Jon ElseProducer-cinematographer Jon Else will speak Sept. 13. (Photo courtesy of Lincoln Else)

Jon Else, producer and cinematographer for Eyes on the Prize, one of television’s most influential documentaries, kicks off the Friends of the Library’s 2017-18 Charles R. Martell Author Lecture Series with a talk Wednesday, Sept. 13. 

The four talks in the series – two this fall and two next spring – are free, open to the public, and begin at 3 p.m. at the University Library Gallery. Book signings will follow each author’s presentation.

Else will discuss his new book, True South: Henry Hampton and 'Eyes on the Prize,' the Landmark Television Series That Reframed the Civil Rights Movement (Viking, 416 pages). Its January publication coincided with the 30th anniversary of the initial broadcast of what would become a 14-episode series on PBS.

Like Hampton, the documentary’s creator, Else was a civil rights worker in the American South during a part of the movement in the 1950s and ’60s. He now is a professor at UC Berkeley’s Graduate School of Journalism, where this fall he’ll teach a videography course. The Robert Else Gallery at Sacramento State was named for his father, a longtime professor of art at the University.

Else’s lecture in September will serve as a walk-up to Sac State’s 50th anniversary celebration of Martin Luther King Jr.’s 1967 campus visit, on Oct. 16. The civil rights leader addressed more than 6,000 people at Hornet Field just months before his assassination. To learn more about the University’s MLK 50th anniversary event, go csus.edu/saseep/mlk/50th.

In addition to Eyes on the Prize, Else wrote, produced, and directed the documentaries Yosemite: The Fate of Heaven (1989) and Cadillac Desert: Water and the Transformation of Nature (1997). He has two Academy Award nominations and four Emmy wins.

More in the 2017-18 Author Lecture Series

Wednesday, Nov. 8 – Michael J. Fitzgerald, author of the environmental thrillers The Fracking War: A Novel (2014) and Fracking Justice (2015).

In The Fracking War, Fitzgerald introduces his protagonist, veteran journalist Jack Stafford, who leaves California for a newspaper job in upstate New York. There, Stafford encounters activists taking on multinational corporations that are extracting natural gas and oil with hydraulic fracking technology. In the sequel, Fracking Justice, Fitzgerald explores the idea that the federal government could silence energy-industry critics by labeling them “eco-terrorists.”

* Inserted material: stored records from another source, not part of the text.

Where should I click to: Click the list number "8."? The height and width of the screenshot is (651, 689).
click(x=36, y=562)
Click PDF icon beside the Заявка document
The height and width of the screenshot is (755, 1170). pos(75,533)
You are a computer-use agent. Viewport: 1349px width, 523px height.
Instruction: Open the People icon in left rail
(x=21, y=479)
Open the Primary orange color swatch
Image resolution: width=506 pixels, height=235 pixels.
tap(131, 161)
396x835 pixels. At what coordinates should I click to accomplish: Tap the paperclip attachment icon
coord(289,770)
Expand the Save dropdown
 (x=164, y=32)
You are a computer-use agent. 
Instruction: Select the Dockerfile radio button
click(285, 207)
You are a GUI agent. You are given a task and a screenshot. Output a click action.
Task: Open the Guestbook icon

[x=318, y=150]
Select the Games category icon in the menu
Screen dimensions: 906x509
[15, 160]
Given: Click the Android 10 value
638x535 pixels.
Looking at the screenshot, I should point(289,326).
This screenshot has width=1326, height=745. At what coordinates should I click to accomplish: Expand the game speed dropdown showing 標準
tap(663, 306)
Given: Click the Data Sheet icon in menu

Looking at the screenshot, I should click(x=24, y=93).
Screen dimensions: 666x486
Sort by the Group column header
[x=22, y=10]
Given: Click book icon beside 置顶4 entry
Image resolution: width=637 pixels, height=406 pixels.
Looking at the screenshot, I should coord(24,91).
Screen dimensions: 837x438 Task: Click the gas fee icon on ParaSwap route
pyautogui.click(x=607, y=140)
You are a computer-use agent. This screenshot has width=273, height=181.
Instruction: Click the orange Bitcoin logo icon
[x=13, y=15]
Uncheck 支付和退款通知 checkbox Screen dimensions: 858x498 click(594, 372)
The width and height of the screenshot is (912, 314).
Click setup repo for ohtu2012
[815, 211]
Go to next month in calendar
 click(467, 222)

Fitzgerald is a professor emeritus of journalism at Sacramento State. His third novel, The Devil’s Pipeline, will be published next year. He’s worked as a magazine and newspaper journalist for more than 40 years and writes a weekly column for the Geneva, N.Y., Finger Lakes Times.

Thursday, Feb. 15 – Shirley Ann Wilson Moore, author of Sweet Freedom’s Plains: African Americans on the Overland Trails, 1841-1869.

Moore, a professor emerita of history at Sacramento State, powerfully tells the true story of black overlanders – enslaved and free – who migrated westward during the mid-19th century. She traces their journey on the Mormon, California, Oregon, and other historic trails, writing about what they left behind and what they encountered along the way.

She also is the author of To Place Our Deeds: The African American Community in Richmond, California, 1910-1963 and co-edited, with Quintard Taylor, African American Women Confront the West, 1600-2000.

Thursday, April 5 – James C. Scott and Amanda G. DeWilde, who researched and wrote World War I and the Sacramento Valley. (The book’s listed author is Special Collections of the Sacramento Public Library.)

Sacramento was quick to answer the nation’s call during World War I. Some of the first combat air units were trained at Mather Field, and local farmers filled food-supply orders for the Allies. With the menfolk off to war, local women worked at the Southern Pacific Railroad and Liberty Iron Works. Not all was quiet on the home front, however, as Liberty League members searched for spies and local police forced patriotic displays from suspected German sympathizers.

Scott is a reference librarian in the Sacramento Public Library’s Sacramento Room. He has written four other books about local history, including Sacramento’s Alkali Flat, and is a member of the Academy of Certified Archivists. DeWilde is a special collections archivist in the Sacramento Room.

 

The volunteer group Friends of the Library supports the University Library by raising money for books, equipment, and materials. The Friends run the Book Bin, a small retail shop on the Library’s lower level. This year, the members added Martell's name to their lecture series. He spent 15 years at Sacramento State as librarian and dean of the University Library, founded Friends of the Library in 1992, and served as board president from 2010 to 2015. Martell died in 2016. 

The Author Lecture Series also is sponsored by the University Library, the Hornet Bookstore, Sacramento State Creative Services, and the University Library Gallery.